I personally think when someone becomes a carer there should be some kind of help offered to you automatically. But it's not and it can be difficult to know what help is out there and most of all where to find it.

I have been my husbands carer for nearly 3yrs now. Our doctor knew I was my husbands carer but at no point did she tell me about any help that is out there for me. I don't know if it was lack of her knowledge of such help or if she just couldn't be bothered.

It was back in May that I was given a leaflet for

 I had briefly looked at their website before but was not sure if they would or could help me. I ended up emailing them and I got a response very quickly, they even told me who would be assigned my case. Within a few days she contacted me and within a few weeks she came to see. Well since meeting her she has helped me and #raspberrytalk with so much and
has helped us get in touch with other organisations and got both me and #raspberrytalk assessments done.

She referred me for some CBT and I had my 1st session this month. She has also helped with so many other things and most of all she's given me support.

Somewhere on the internet I found out about a mentoring programe/scheme for new carers (but can't remember where). It's done through an organisation called timebank.
Anyway, I signed up for it and my mentor is very good, full of advice and her husband has fibromyilgia. So she has an understanding of what I'm going through and what #raspberrytalk is going through too.

I have also been in touch with Carers UK,

who I signed up with at the beginning of the year. There is a lot of support on there too.  If you sign up with them you can use the forums on there, which is mainly other carers and it's amazing how supportive they all are.

I was even part of carers week 2013 and shared my story.
I only found out about them because of using the internet and I'm sure there are other carers that are not lucky enough to have the internet. So how are we carers meant to know about help that is out there?

Something needs to be done about this. So many carers struggle without the help they truly need. I myself have struggled without help or support. This is not good because it can and has effected my own well being.

But what can be done?



Flu Jab refused

Last Friday me and @raspberrytalk booked in our flu jabs which as far as we are both concerned are eligible for them.  

This is who the NHS say should be eligible for the flu jab.  

As most of you will know @raspberrytalk has ME and Fibromyalgia. 

When we went in on Tuesday 5th November the nurse politely explained to @raspberrytalk that she had been told by the practice manager that he was not eligible for the flu jab. WTF is almost the words I said to the nurse. @raspberrytalk was bemused and asked why this was the case and she replied that he doen’t have any neurological conditions or an immune system problem!

He then had to explain to the nurse that he has ME and Fibromyalgia, which are both Neurological disorders … and we then discovered that neither of them, nor his arthritis or seizures are listed as “active” problems on his file! 

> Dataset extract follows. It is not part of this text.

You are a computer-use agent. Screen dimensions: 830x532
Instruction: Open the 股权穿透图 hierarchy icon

As far as me and @raspberrytalk are concerned he should be eligible for the flu jab, but the nurse said that none of that information was on his records and she then explained that  even if it was, the surgery do not recognised the fact that ME and Fibro are neurological disorders. She also said that @raspberrytalk’s latest blood tests showed that his immune system is currently normal, so he wouldn’t get the jab because of that. 
Well at this point I was very pissed off and so was @raspberrytalk to say the least.

Anyway I had my jab done. 

@raspberrytalk explained to the nurse that he was concerned about the overall care he could expect to receive from the GP’s at the surgery if they don’t consider ME as neurological (i.e. they think it’s all in the mind).

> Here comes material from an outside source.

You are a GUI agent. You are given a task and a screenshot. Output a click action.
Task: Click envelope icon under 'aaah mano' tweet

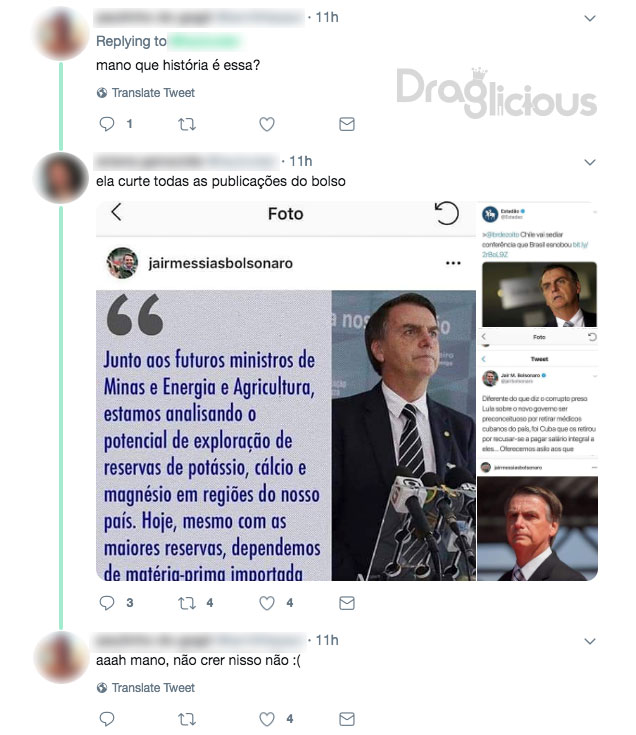[347, 719]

I am also concerned about this as @raspberrytalk’s ESA renewal is coming up very soon. As most of you will know it was a real battle for him to get any kind of benefits.

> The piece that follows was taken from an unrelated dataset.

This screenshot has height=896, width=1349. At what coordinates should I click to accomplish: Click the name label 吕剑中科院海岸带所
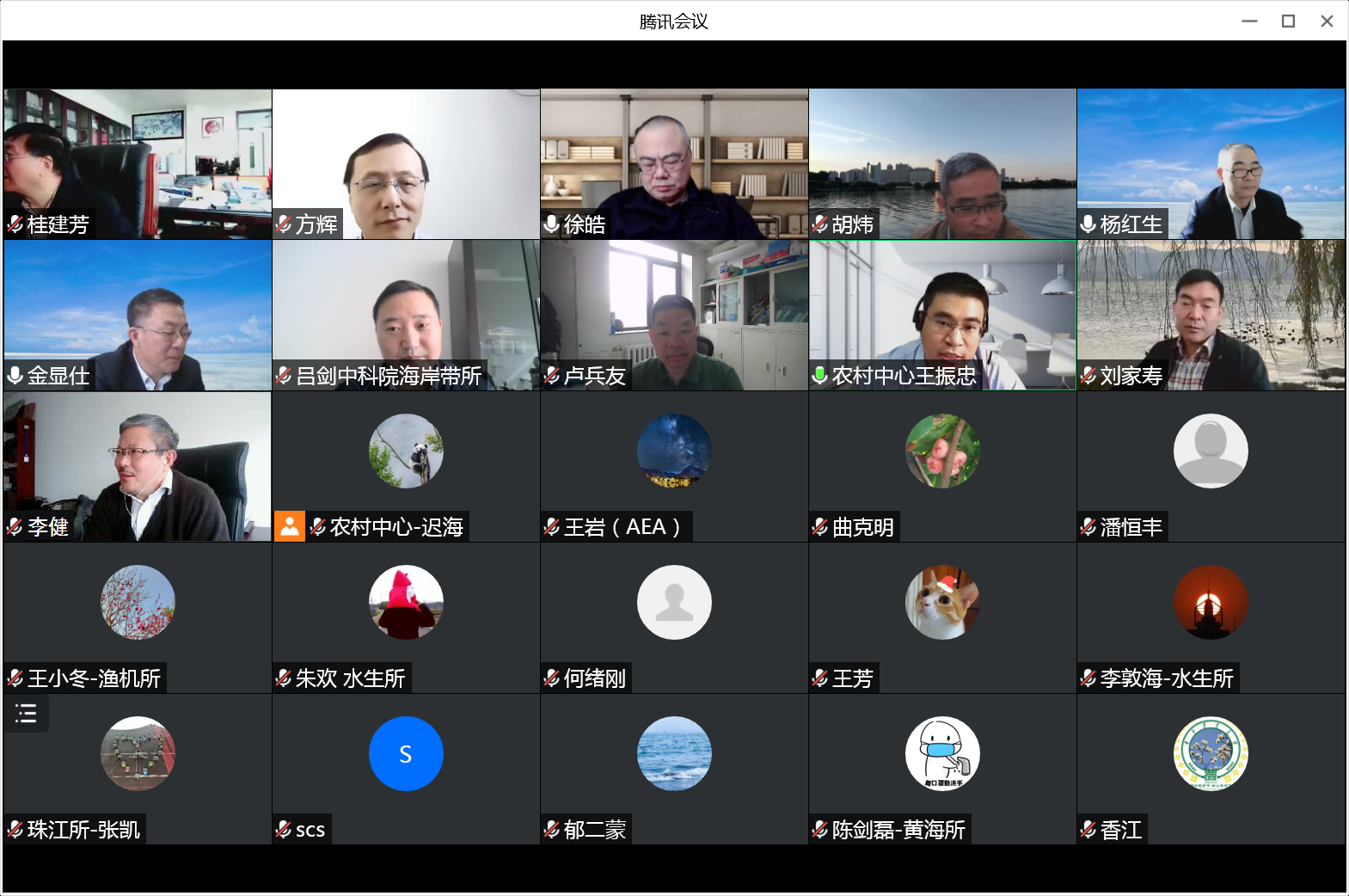pyautogui.click(x=389, y=376)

If we don’t have the support of our GP and other health professionals, what hope is there for us?

It feels like we are fighting a battle that we will never win and it’s a battle we are fighting alone ………… 

We have been invited in by the surgery to “discuss our concerns”(!) I will update you all on this.
Take Care of Each other
Carers Vent
If like @raspberrytalk you have ME or Fibro and been refused flu jab please contact me on @carersvent

UPDATE: 7th November 2013

spoke to our GP and apparently according to the records they received from our last surgery there is no record of @raspberrytalk being given a 100% confirmation that he has ME or Fibro.
Also the only active problem on his records is his mental health problems and nothing about his arthritis which is a active problem.
really not sure where we stand or what we can do any advice would be welcomed.


I will be writing a blog about this and the attitude of health professionals when it comes to ME and Fibro.